Lancé en avril 2021, il recense de multiples « screens », témoignant du harcèlement sexuel que subissent les femmes le plus souvent âgées entre 20 à 35 ans sur la plateforme. Selon la jeune femme, « c’est de pire en pire ».

Elle assure d’ailleurs que signaler les profils problématiques « ne sert pas à grand chose ». Anna constate ainsi : « Certains profils sont bloqués, d’autres non. »

https://www.instagram.com/p/Ce_i6uUDM2s/

D’après la créatrice du compte Instagram, ces hommes ne seraient sur Vinted que dans le but de contacter des filles, et ne suivraient que des profils de femmes.

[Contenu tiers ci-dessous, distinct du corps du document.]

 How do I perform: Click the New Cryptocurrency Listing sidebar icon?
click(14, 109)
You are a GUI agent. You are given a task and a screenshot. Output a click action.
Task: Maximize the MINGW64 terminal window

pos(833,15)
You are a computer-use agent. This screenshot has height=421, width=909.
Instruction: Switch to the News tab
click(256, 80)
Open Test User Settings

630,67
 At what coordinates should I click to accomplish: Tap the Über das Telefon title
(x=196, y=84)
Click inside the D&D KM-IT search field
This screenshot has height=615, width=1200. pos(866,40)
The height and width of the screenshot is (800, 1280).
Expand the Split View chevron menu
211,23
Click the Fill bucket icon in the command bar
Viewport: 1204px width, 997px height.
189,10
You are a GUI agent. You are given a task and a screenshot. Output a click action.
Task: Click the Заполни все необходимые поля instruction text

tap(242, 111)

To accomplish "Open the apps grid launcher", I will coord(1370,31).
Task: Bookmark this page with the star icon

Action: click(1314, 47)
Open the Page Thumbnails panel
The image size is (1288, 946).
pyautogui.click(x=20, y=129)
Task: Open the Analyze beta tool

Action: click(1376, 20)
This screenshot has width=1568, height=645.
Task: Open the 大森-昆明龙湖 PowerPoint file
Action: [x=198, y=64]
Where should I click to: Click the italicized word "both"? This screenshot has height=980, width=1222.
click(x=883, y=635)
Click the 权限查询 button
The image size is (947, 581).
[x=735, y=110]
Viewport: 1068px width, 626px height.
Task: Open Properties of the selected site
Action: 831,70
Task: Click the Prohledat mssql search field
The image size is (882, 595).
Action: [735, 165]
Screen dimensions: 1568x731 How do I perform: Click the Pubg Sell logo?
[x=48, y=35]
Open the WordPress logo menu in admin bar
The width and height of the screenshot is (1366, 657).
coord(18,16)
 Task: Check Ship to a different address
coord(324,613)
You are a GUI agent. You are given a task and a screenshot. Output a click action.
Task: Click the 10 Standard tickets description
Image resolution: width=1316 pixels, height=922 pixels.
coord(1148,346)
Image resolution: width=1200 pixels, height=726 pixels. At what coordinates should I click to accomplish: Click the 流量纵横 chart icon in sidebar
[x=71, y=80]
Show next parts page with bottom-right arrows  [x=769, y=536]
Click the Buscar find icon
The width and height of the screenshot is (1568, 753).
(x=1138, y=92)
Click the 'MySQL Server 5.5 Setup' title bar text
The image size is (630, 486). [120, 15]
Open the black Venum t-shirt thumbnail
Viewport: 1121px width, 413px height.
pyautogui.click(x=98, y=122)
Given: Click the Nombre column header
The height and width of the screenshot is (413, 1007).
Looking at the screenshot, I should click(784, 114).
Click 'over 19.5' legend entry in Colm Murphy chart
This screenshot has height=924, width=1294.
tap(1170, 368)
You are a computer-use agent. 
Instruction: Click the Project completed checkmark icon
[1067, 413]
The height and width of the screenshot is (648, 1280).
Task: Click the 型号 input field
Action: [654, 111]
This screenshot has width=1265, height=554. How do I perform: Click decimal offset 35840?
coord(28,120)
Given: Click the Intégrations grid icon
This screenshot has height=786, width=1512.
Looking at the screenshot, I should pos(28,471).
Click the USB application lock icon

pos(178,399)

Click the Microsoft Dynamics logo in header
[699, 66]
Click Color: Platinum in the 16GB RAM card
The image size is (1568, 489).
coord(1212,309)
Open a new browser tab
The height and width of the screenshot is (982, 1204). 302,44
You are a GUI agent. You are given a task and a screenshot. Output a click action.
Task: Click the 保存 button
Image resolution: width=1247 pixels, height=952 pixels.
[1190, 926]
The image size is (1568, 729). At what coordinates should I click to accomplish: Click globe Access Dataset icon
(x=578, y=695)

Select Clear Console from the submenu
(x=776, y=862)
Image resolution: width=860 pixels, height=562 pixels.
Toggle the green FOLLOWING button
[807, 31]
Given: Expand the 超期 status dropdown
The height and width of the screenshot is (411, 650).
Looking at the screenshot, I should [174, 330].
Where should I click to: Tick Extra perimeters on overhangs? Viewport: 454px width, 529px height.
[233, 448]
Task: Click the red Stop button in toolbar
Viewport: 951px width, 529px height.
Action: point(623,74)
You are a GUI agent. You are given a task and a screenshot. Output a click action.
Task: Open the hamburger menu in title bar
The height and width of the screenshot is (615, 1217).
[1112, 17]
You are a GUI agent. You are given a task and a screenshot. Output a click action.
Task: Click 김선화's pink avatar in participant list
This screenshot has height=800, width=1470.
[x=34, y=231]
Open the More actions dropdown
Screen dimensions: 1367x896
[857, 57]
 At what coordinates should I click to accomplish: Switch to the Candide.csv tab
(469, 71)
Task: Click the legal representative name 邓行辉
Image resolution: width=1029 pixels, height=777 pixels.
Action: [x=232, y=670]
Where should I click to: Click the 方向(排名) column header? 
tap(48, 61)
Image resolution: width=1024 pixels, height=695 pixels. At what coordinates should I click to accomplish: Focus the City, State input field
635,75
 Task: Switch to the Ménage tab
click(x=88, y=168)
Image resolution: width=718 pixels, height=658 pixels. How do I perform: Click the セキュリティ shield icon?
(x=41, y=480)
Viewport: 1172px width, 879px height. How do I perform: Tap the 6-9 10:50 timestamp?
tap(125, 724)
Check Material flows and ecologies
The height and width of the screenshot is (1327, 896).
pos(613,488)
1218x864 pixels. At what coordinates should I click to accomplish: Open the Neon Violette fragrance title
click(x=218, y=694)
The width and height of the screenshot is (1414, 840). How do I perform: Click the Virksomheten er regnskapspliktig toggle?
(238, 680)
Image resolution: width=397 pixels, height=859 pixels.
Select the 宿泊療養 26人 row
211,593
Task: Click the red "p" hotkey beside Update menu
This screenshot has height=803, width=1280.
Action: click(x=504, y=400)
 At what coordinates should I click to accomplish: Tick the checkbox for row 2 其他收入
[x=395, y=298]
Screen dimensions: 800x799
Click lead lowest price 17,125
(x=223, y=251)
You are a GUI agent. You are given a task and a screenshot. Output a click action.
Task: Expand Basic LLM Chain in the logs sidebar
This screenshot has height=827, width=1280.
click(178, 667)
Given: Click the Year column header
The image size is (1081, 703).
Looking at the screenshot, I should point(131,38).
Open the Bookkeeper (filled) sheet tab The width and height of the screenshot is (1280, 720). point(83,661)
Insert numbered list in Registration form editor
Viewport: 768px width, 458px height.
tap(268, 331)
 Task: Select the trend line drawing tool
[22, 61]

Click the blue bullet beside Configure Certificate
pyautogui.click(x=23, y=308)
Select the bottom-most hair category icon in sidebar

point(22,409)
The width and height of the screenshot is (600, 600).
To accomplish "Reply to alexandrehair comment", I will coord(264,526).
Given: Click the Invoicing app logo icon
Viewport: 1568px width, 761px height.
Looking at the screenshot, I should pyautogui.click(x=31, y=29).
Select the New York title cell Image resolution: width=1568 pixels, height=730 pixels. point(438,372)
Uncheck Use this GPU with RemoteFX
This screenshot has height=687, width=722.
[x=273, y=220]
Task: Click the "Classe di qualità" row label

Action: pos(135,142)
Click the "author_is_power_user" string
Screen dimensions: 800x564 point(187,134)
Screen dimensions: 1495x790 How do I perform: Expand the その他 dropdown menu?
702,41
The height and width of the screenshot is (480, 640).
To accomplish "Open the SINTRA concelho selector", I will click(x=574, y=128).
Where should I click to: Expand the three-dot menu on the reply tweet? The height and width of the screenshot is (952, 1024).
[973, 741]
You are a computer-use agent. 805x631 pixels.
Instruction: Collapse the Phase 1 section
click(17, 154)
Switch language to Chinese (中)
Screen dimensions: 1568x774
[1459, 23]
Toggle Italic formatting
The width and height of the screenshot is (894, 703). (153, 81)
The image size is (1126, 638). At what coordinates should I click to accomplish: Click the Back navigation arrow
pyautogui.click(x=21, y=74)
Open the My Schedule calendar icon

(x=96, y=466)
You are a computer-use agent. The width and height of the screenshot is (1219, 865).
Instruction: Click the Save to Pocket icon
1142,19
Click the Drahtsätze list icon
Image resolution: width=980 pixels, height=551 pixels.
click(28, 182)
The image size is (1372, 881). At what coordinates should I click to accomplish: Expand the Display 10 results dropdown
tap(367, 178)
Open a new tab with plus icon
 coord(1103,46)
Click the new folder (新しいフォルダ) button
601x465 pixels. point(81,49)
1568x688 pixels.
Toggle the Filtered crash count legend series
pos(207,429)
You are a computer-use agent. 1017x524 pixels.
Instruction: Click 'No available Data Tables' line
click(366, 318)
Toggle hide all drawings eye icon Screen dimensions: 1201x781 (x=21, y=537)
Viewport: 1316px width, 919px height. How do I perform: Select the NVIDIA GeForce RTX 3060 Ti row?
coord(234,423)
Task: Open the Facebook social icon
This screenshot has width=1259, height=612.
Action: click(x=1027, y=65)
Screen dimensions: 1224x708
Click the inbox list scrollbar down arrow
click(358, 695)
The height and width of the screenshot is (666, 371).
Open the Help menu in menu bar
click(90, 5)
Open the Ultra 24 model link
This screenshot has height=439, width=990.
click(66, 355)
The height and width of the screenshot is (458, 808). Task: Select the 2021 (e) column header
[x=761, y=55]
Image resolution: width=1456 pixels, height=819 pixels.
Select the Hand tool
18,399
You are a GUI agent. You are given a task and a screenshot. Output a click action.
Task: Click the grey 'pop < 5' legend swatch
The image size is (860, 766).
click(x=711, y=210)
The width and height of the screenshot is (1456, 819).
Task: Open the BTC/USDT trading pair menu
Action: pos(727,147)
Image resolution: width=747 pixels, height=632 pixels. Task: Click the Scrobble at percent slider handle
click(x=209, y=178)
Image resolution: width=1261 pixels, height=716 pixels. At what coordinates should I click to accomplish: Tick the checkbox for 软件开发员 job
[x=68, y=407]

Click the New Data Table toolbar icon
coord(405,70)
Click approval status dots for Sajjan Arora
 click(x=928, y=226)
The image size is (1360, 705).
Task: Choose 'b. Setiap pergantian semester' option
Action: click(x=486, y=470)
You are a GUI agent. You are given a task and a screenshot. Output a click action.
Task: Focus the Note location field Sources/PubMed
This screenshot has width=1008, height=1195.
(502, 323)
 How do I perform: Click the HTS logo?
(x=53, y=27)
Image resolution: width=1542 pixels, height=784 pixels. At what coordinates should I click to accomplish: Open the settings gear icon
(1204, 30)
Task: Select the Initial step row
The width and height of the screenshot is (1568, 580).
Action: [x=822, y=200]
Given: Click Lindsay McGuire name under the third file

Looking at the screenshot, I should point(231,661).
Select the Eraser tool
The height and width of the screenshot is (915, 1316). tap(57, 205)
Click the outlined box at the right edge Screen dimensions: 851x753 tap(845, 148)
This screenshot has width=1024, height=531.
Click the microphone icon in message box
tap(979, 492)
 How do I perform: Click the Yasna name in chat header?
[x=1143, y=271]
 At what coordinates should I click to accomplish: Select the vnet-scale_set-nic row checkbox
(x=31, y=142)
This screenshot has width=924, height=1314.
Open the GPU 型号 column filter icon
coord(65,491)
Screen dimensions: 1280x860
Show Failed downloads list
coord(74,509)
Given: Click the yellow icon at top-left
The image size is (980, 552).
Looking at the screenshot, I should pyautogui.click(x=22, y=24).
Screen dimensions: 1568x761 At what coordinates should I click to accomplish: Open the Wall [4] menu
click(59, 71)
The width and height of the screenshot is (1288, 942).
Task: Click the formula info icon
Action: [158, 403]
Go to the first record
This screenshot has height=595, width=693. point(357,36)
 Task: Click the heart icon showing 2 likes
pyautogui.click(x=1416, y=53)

Récemment, le site s’est ouvert à l’international. Il est donc possible d’acheter et de vendre à des utilisateurs étrangers, en sachant qu’ils représentent 78% des « Vinties » (nom donné aux utilisateurs Vinted). Lucie le ressent et trouve cela « très lourd » : « Depuis un an, je reçois des messages en italien, en espagnol… ».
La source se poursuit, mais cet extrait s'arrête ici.